Bombesin facilitates GABAergic transmission and depresses epileptiform activity in the entorhinal cortex.

Bombesin and the bombesin-like peptides including neuromedin B (NMB) and gastrin-releasing peptide (GRP) are important neuromodulators in the brain. We studied their effects on GABAergic transmission and epileptiform activity in the entorhinal cortex (EC). Bath application of bombesin concentration-dependently increased both the frequency and amplitude of sIPSCs recorded from the principal neurons in the EC. Application of NMB and GRP exerted the same effects as bombesin. Bombesin had no effects on mIPSCs recorded in the presence of TTX but slightly depressed the evoked IPSCs. Omission of extracellular Ca(2+) or inclusion of voltage-gated Ca(2+) channel blockers, Cd(2+) and Ni(2+), blocked bombesin-induced increases in sIPSCs suggesting that bombesin increases GABA release via facilitating extracellular Ca(2+) influx.
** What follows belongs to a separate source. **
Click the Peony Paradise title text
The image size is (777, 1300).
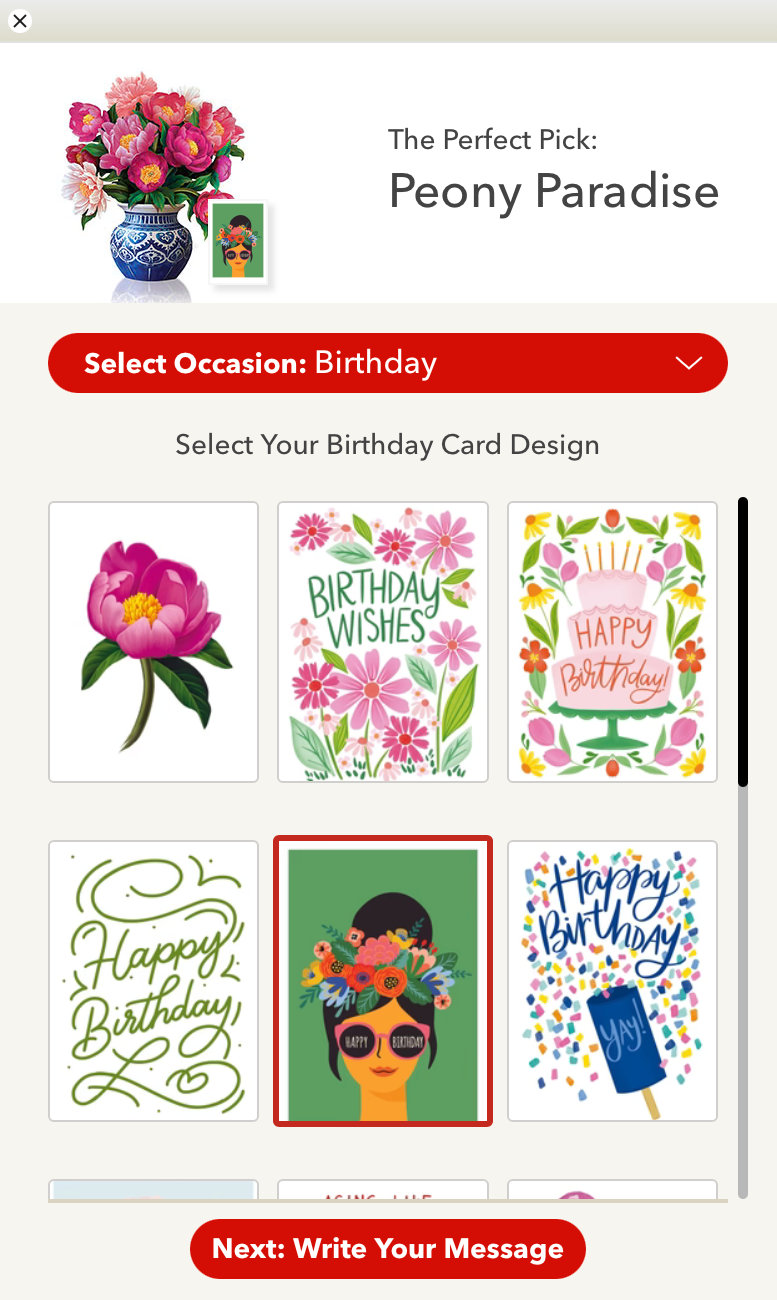pyautogui.click(x=554, y=192)
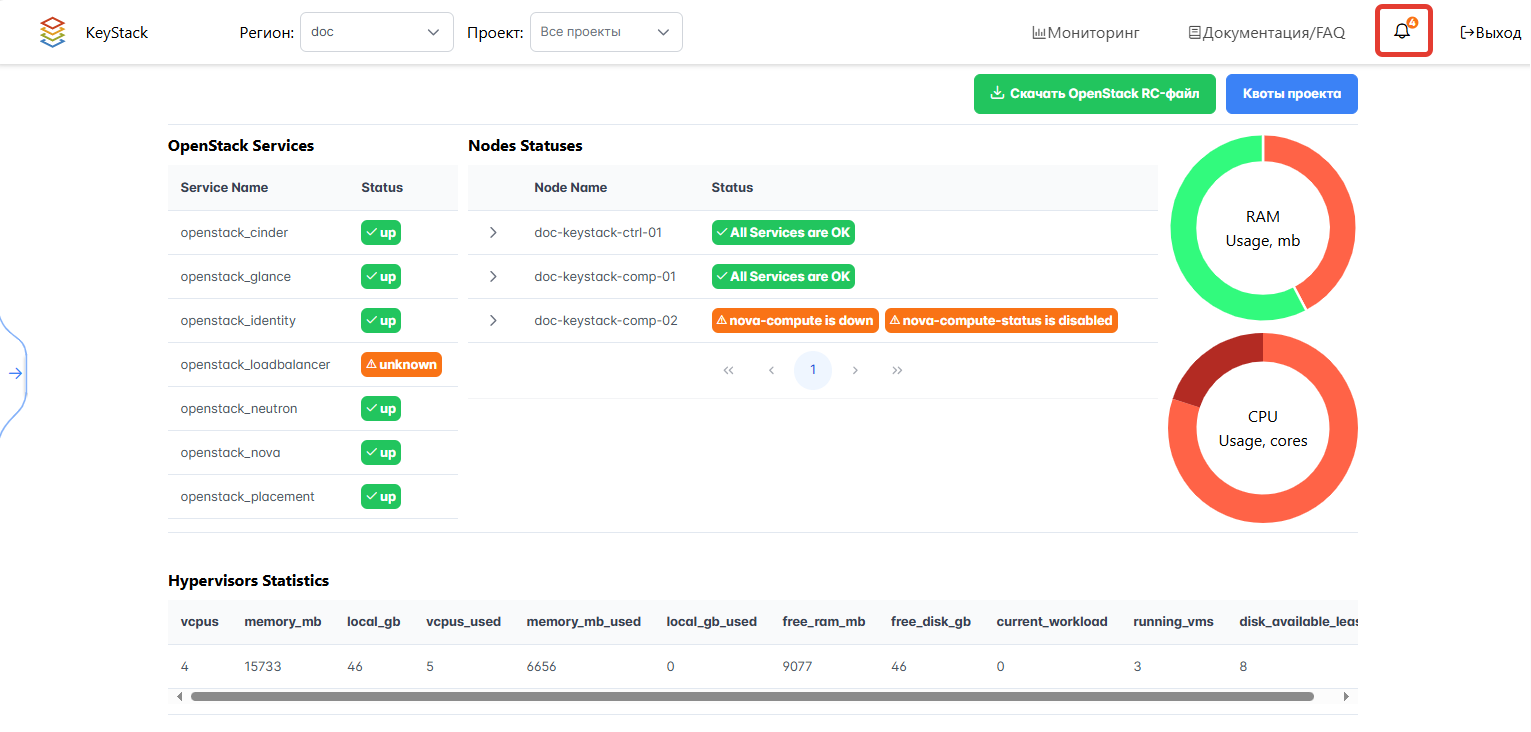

Bombesin induced membrane depolarization and slightly increased the input resistance of GABAergic interneurons recorded from layer III of the EC. The action potential firing frequency of the interneurons was also increased by bombesin. Bombesin-mediated depolarization of interneurons was unlikely to be mediated by the opening of a cationic conductance but due to the inhibition of inward rectifier K(+) channels. Bath application of bombesin, NMB and GRP depressed the frequency of the epileptiform activity elicited by deprivation of Mg(2+) from the extracellular solution suggesting that bombesin and the bombesin-like peptides have antiepileptic effects in the brain.